-- begin Provided text --
How to really make an impact in the age of skills

Years ago, I developed a simple matrix where I plotted the complexity of a topic on the x-axis and proficiency levels on the y-axis. I then started to map a number of typical learning interventions like reading a book/audiobook, animations, videos, scenario based learning, Communities of Practice and coaching. Later when I was at Philips, I expanded the matrix to include a 6 level extension of Blooms model and additional type of interventions outside L&D like ‘lead by example”, performance KPI’s, culture & rewards.

The key purpose of this matrix is to help select the best available method to meet your learning objective(s) based on 2 simple elements: (1) the level of complexity of the tasks/processes/activities in scope, and (2) the level of impact you want to achieve.

The key reason I developed the matrix was that I see way too many situations where the learning intervention does not match what either the level of complexity or level of impact requires. And often there is a mismatch in both!

Plotting the type of learning solutions against complexity of the topic and level of impact required can help selecting the a fit-for-purpose solution.

With Cornerstone onDemand acquiring Clustree and some excellent comments being made by Josh Bersin and others it seems the “war of the skills cloud” is full on. This is strengthened by a steady flow of articles stressing the need to upskill people, like from this years World Economic Forum on how to upskill a billion people. However when you look beyond the hype of technology/AI based skill identification, and beyond the immediate implications of that technology (which for me first and foremost benefits recruiters and other HR professionals rather than employees), I am getting really concerned about the direction of the conversations and solutions when it comes to how this will help employees and managers.

First, let me explain that I fully agree with Josh Bersin on many things. Yes, building extensive competency models is a thing of the past. I have seen many companies try; Some are still trying after 10 years, some have given up and some have developed competencies that are so generic and abstract that nobody can actually translate them to something tangible or workable. Secondly, the future of work is all about skills: having the right skills but even more important being able to build new skills quickly. Since many years I am a big fan of the youtube series “Did you know” (I use it a lot in presentations, workshops and training). Every single version of the video states that we simply do not know what skills we will need in the future. So it is only logical that we in HR start to become more skill driven. Not just for identifying the skills required right now, but more importantly, exploring possible key skills of the future and support employees to develop these skills.

That brings me to the third trend that I really like. The concept of skills is very ambiguous. Everybody has a different opinion of what skills means, let alone that we can agree on how we should label skills. Companies like Coursera and LinkedIn record and analyze thousands and even tens of thousands of skills to understand who has and who is developing what skills. So having the means to crowd source these skills is great. No HR department (however big they may be) will be able to manage and maintain these massive lists by hand.

So far so good. Now here are my challenges….

If we really talk about skills (according wikipedia, A skill is the ability to carry out a task with determined results), we miss 2 vital ingredients in the mix: (1) how do we assess skills and (2) how do we provide the right tools to people to enable them to develop these skills? Not just to increase the employees knowledge, but build real skills?

High complexity of key current and future skills

If you look at what skills are in high demand, you will typically encounter things like: Creativity, Persuasion, Collaboration, Adaptability, Time Management, People Management and Analytical Thinking as well as many technology skills like AI/ML, Programming, UX Design, blockchain etc.
-- end Provided text --
-- begin Supplied entries --
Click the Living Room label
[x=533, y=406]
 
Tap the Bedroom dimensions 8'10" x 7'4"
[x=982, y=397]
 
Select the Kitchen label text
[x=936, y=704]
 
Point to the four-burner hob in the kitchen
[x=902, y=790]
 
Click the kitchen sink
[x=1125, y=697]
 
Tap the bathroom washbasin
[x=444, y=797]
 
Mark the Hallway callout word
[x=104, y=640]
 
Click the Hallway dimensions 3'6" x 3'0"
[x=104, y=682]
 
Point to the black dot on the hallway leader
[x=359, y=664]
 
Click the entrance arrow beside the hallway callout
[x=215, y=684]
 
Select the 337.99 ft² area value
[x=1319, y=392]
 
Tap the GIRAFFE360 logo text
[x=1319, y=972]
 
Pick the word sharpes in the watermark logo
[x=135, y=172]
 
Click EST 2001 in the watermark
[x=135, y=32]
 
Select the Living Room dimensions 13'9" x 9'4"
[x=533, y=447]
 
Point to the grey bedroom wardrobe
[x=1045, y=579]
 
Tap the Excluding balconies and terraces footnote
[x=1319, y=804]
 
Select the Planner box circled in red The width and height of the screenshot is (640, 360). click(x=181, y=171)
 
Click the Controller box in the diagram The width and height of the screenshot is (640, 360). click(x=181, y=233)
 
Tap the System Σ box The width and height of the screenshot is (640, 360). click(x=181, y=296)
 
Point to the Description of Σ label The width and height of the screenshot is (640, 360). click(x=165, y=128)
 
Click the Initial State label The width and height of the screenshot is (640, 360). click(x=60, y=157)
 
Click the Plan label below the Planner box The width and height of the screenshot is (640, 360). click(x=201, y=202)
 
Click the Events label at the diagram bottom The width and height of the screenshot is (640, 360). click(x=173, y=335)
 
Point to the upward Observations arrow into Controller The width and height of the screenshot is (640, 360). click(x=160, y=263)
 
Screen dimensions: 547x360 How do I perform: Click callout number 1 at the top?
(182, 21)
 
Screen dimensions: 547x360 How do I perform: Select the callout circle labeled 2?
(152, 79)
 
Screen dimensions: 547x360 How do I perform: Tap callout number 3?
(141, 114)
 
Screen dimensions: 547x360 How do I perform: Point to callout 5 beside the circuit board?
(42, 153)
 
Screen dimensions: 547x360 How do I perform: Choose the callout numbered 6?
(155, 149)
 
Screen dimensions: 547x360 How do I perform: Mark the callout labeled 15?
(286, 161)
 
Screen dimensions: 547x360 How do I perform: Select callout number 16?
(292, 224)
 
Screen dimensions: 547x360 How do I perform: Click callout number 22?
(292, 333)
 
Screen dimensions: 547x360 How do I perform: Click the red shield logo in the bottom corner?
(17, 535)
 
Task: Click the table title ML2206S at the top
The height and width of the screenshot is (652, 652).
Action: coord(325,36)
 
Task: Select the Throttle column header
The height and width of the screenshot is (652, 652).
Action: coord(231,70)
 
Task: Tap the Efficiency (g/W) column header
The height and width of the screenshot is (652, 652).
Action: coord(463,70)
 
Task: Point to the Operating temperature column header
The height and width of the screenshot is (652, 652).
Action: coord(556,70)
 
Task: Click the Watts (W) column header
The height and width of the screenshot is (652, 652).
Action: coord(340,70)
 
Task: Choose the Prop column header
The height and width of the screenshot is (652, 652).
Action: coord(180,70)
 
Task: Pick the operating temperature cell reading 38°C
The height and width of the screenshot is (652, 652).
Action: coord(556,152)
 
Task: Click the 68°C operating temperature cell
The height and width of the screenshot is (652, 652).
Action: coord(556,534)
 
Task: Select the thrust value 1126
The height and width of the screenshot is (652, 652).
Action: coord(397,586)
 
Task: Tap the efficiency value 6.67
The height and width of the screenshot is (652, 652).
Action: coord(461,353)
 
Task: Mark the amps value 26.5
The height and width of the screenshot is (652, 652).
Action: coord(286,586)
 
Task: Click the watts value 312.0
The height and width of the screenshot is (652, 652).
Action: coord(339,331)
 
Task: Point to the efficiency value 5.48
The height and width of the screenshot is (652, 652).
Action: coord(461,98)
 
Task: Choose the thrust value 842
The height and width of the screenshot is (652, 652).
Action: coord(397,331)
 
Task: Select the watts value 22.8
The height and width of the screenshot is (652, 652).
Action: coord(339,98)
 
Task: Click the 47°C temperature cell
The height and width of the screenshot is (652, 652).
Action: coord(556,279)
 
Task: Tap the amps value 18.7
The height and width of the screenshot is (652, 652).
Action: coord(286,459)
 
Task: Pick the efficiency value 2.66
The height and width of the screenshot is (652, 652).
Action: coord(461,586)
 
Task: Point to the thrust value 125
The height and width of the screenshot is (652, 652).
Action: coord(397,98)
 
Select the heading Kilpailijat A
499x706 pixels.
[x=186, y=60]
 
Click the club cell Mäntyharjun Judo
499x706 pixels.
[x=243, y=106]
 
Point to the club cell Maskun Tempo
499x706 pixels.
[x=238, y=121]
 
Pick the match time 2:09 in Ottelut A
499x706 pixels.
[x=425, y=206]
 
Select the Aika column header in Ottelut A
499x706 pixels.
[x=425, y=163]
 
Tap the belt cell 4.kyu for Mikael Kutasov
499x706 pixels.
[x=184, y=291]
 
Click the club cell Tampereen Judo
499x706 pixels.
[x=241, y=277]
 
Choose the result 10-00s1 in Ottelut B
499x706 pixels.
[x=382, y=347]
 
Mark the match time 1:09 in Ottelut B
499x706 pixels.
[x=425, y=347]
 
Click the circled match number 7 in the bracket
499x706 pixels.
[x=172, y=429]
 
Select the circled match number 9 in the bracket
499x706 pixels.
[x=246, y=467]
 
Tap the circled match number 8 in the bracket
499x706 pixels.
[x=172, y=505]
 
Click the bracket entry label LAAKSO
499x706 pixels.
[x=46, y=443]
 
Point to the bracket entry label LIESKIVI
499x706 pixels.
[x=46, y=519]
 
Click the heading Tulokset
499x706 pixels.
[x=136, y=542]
-- end Supplied entries --
- [Written tasks]
**1)** Reproduce the skills article from "If you look" through "Design, blockchain etc.", inclusive, switching "Creativity" to "Innovation".
**2)** Express the listing lines between the lines holding "Mark the Hallway callout word" and "[x=215, y=684]", inclusive, as a numbered list, leaving out blank lines.
The skills article and the listing are unrelated.

- [Answers for the tasks]
**1)**
If you look at what skills are in high demand, you will typically encounter things like: Innovation, Persuasion, Collaboration, Adaptability, Time Management, People Management and Analytical Thinking as well as many technology skills like AI/ML, Programming, UX Design, blockchain etc.

**2)**
1. Mark the Hallway callout word
2. [x=104, y=640]
3. Click the Hallway dimensions 3'6" x 3'0"
4. [x=104, y=682]
5. Point to the black dot on the hallway leader
6. [x=359, y=664]
7. Click the entrance arrow beside the hallway callout
8. [x=215, y=684]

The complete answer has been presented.